About that time, Bishop Ruiz had me hop in his car to take a ride up to the small community of San Felipé.   He told me that San Felipé was celebrating.  One of the large land owners had sought to take a home and the land from a family in the community, and, somehow, some way, the title to the family’s property had been lost in Mexico City.  Huh.  Go figure.  When you are wealthy like that, sometimes all things are lawful.  The community had joined with the family to pester and bother and persist in writing the government in Mexico City, until, land-o-Goshen, the title had finally been found and stop writing us letters!  So the community was celebrating!

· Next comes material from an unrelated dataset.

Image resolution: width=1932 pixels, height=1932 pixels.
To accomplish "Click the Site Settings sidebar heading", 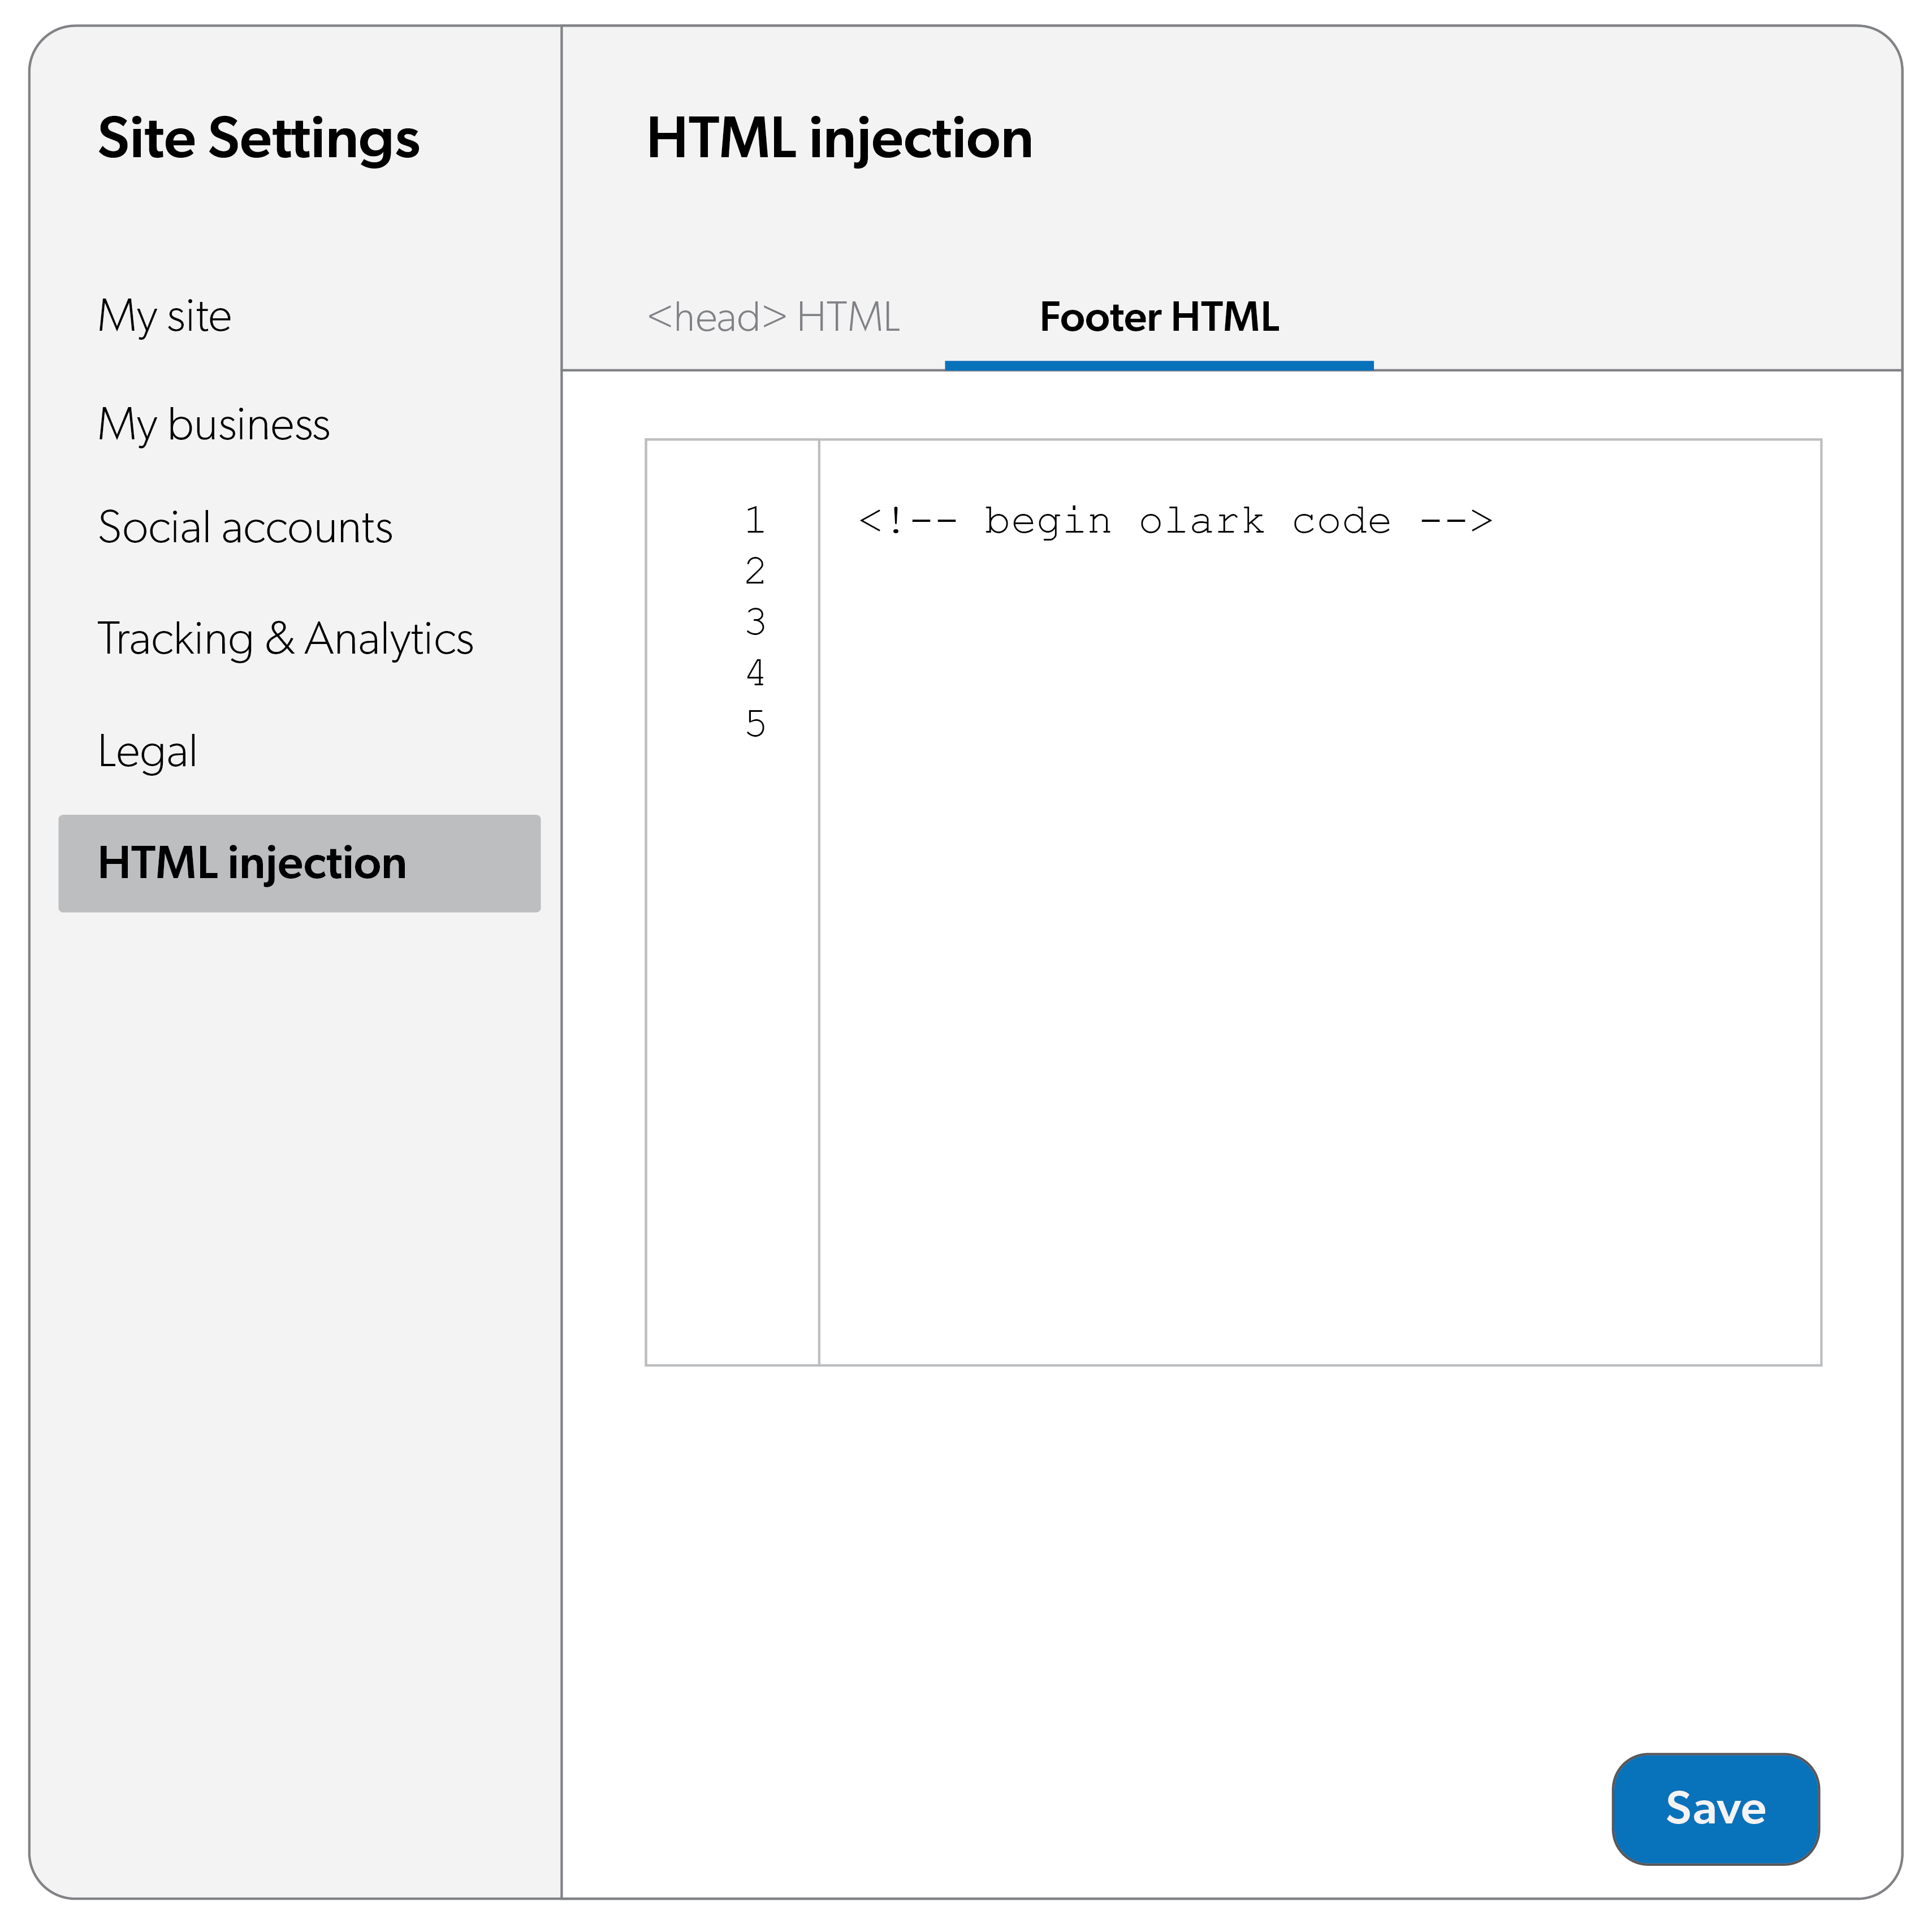I will (x=259, y=138).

Even more so, the family had found residence with others and decided, what was beneficial and to build up the community, was to give their returned home over for a community center.  What a great day.  That evening was a lovely fiesta in the new community center and Bishop Ruiz came out to his car to find someone had placed a sleeping child, in the back seat of his car for safekeeping.  He turned to me with a wry smile and said, “What are we to do?  We have inherited a child.”

Earlier in the day, we began the celebration with Bishop Ruiz presiding over  Mass.  He led worship from the elevated chancel area.  I tried to be inconspicuous about four pews back as the only white guy.  In the middle of the worship service, the vaunted Roman Catholic Bishop of San Cristóbal de Las Casas, he who was called “Tatic” or “Father” by the indigenous Maya, he who was nominated for the Nobel Peace Prize several times over, asked us to exchange la paz del Cristo.  I turned to my left and passed la paz with several of the people from San Felipe—all gracious and hospitable they were, making me feel welcome. When I turned back to my right, I was engulfed in a giant bear hug by Bishop Ruiz who whispered in my ear, in English, the first English I had heard in two weeks, “May the peace of Christ be with you, Mike.”  I bawled.  It is what spiritual babies do. 

To the Jews he became as a Jew . . .to those under the Law he became like one under the Law . . . to those outside the Law he became like those outside the Law . . . to the weak and spiritual babies, he spoke beautiful words of English so that I might know we are all free.  But . . .  it really is all about what is beneficial and builds up.  May you hear God speaking in your own language, but may you also learn how to speak the language of others, who have been waiting to hear, far longer than two weeks, God’s peace spoken in their ear.  Amen.



[1] Ray Pickett, “Conflicts at Corinth,” in A People’s History of Christianity, Vol. 1,:  Christian Origins, Ed. by Richard A. Horsley (Minneapolis:  Fortress Press, 2005), pp. 117-123. 
[2] I Corinthians 2-3
[3] I Corinthians 12
[4] I Corinthians 11
[5] John 15:15
[6] Philippians 2
[7] I Corinthians 6:12; 10:23
[8] Pickett, “Conflicts at Corinth,” p. 130.